Executive summary

Italy has long aimed to reform its disability policies to address at least three long-standing policy issues: discrepancies with the UN Convention on the Rights of Persons with Disabilities calling for a change in disability assessment; the fragmentation of disability assessments and disability supports; and resulting inequalities across Italy’s regions in the provision of disability services and take-up of disability benefits.

Social and employment outcomes for people with disability in Italy are ambivalent and difficult to interpret. Employment and poverty gaps between people with and without disability are both relatively low, and lower than the OECD average. However, this finding is not explained by higher employment rates of people with disability in Italy, or lower poverty rates. The lower disability gaps in Italy result from poor income and employment outcomes also for people without disability. This points to more general reform issues to boost social and employment outcomes for all people in Italy, which would also benefit people with disability.

Available disability benefits and services are quite adequate in Italy, and people entitled to benefits and services are, therefore, relatively well supported. However, take-up of supports is often low, because of both system complexity and lacking resources, and people excluded from support are often vulnerable. This shows the critical importance of disability assessment in deciding who is supported, and who is excluded. Many of those left out from support face considerable barriers to work and integration.

Support for people with disability varies across regions. The wealthier regions in the Northern part of the country are better placed to provide essential disability services than poorer regions in the South. Instead, the take-up of disability benefits, which are funded exclusively from national budgets, is much higher in the South and has been increasing over the past decade. The higher benefit take-up in the South (57% of the working-age population, compared to only 23% in the North) is also in part a consequence of stronger financial incentives to apply for benefits for people living in poorer regions: Being identical across Italy, non-contributory disability payments are more appealing, compared with the lower wages and poorer economic conditions in those regions, even though payments are not overly generous.

Regional inequalities are also the result of differences in disability assessment both across and within regions. The disability status assessment, which determines the degree of “civil invalidity” and the eligibility for nationally provided benefits and services, is overseen by the National Institute for Social Security but implemented at the provincial level, with a significant degree of discretion. Moreover, Italy operates five different disability status assessments in parallel, making the system inefficient and difficult to navigate. Needs assessments determining entitlement to sub-national services are implemented at the local level, with considerable variation across the country but, generally, a strong focus on the actual needs of people with disability. The two assessments – of people’s degree of civil invalidity and of people’s needs – are disconnected from each other.

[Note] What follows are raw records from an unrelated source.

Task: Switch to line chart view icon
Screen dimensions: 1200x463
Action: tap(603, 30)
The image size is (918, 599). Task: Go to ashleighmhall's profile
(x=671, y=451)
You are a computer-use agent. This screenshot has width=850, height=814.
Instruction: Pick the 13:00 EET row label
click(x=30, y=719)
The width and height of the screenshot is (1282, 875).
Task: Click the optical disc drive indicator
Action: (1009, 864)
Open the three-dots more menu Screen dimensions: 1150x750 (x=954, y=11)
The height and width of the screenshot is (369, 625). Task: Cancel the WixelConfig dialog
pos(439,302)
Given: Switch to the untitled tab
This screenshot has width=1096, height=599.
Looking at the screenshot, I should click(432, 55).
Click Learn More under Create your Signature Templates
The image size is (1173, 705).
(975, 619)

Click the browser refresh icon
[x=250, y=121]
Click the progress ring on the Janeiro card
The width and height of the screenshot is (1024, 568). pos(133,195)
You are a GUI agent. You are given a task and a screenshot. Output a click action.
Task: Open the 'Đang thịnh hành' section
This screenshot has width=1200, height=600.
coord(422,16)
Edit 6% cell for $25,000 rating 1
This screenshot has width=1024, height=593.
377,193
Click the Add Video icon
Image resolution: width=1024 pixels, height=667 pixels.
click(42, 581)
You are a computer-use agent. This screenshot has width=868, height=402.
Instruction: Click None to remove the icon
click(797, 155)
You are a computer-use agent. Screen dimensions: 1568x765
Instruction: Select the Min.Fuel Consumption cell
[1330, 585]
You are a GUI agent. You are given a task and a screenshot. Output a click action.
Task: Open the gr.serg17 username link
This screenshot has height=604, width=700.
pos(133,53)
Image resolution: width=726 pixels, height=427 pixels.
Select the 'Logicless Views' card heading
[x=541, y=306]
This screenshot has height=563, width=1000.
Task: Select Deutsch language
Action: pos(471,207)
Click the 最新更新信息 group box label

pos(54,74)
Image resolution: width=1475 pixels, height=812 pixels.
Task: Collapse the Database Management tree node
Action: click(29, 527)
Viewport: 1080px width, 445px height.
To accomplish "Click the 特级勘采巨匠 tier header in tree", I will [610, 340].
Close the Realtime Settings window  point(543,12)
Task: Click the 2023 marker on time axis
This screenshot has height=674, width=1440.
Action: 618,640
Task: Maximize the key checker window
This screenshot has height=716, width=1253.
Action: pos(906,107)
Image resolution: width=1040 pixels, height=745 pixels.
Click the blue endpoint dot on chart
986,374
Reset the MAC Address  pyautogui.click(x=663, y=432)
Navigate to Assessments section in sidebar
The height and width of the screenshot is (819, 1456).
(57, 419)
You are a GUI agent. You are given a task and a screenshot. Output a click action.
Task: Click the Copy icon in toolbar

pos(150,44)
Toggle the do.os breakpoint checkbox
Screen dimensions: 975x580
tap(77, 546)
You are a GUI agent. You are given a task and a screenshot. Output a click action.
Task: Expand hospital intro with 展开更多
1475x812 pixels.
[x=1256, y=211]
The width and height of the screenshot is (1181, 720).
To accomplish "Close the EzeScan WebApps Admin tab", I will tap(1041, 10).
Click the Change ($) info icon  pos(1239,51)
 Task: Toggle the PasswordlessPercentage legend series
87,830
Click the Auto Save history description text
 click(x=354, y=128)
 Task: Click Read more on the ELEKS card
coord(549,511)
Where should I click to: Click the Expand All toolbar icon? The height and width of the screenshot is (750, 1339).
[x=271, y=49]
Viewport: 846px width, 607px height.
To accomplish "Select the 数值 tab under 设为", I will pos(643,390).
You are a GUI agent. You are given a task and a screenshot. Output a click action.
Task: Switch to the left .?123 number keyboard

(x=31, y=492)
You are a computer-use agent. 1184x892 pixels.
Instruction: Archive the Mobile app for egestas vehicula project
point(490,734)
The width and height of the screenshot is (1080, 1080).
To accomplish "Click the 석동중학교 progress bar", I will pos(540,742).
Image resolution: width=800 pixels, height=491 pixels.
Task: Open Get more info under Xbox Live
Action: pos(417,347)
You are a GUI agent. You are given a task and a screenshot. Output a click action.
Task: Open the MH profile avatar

Recent legislation in late 2021 points to the direction of forthcoming disability policy reform, which will start with a reform of disability assessment. Currently, civil invalidity assessment tends to discount mild-to-moderate health impairments, which nevertheless can lead to considerable disability, such as certain mental health conditions, and vice versa tends to overlook the abilities of people with severe health impairments. Incorporating the WHO Disability Assessment Schedule (WHODAS), which assesses people’s functioning and performance into the medically oriented civil invalidity assessment, would rectify this bias: disability assessment would become more accurate, be aligned with today’s interdisciplinary understanding of disability, and ensure a better connection with any subsequent individual assessment of actual support needs.

A pilot of a new assessment conducted in four diverse regions of Italy – Campania, Lombardy, the Autonomous Region Sardinia, and the Autonomous Province of Trento – demonstrates that social workers in Italy can apply the WHODAS tool in a valid and reliable way, irrespective of the regional context. The evaluation also shows that WHODAS could be used effectively to flag to the assessors any significant disparity between functional capacity and health impairment, indicating the need for a more in-depth assessment. The weight given to the functional component of disability in the decision process, compared to the medical component, is a political choice.

To make disability policy more efficient and more effective for people with disability, the government should consider:

  • Merging the five existing disability status assessments and adding a functional component to the narrow medical assessment of people’s disability status by using the WHODAS questionnaire, which should be operated by social workers.

  • Using WHODAS scores to flag discrepancies between the medical and the functional dimension of disability, with the aim to examine more closely the actual situation and capacity of about one-third of all people accessing the disability system.

  • Reducing the discretion in disability assessment through clearer guidelines, harmonising needs assessments across the territory, and better linking disability status and needs assessments.

  • Helping people with disability navigate the complex system through single points of entry (Punto Unico di Accesso, or PUA), which exist already in some regions and municipalities. PUAs should ideally be the only point of entry to the disability system, operate uniformly across the country, and have sufficient human capacity.

  • Improving the efficiency of the social protection system through better data collection and systematic data sharing practices, financing mechanisms that prevent duplication of benefits and services, and better co-operation at the regional and national level.

  • Reducing territorial differences by improving the capacity to deliver effective health and social services in the Southern regions and strengthening work incentives and work opportunities for people potentially entitled to disability benefits to address problems stemming from the model of a single income threshold and a single payment across Italy.

  • Making employment integration of people with disability a priority by linking disability benefits to activation provisions, enabling public employment services to support people with disability able to work, and focusing on early intervention to prevent labour market exit.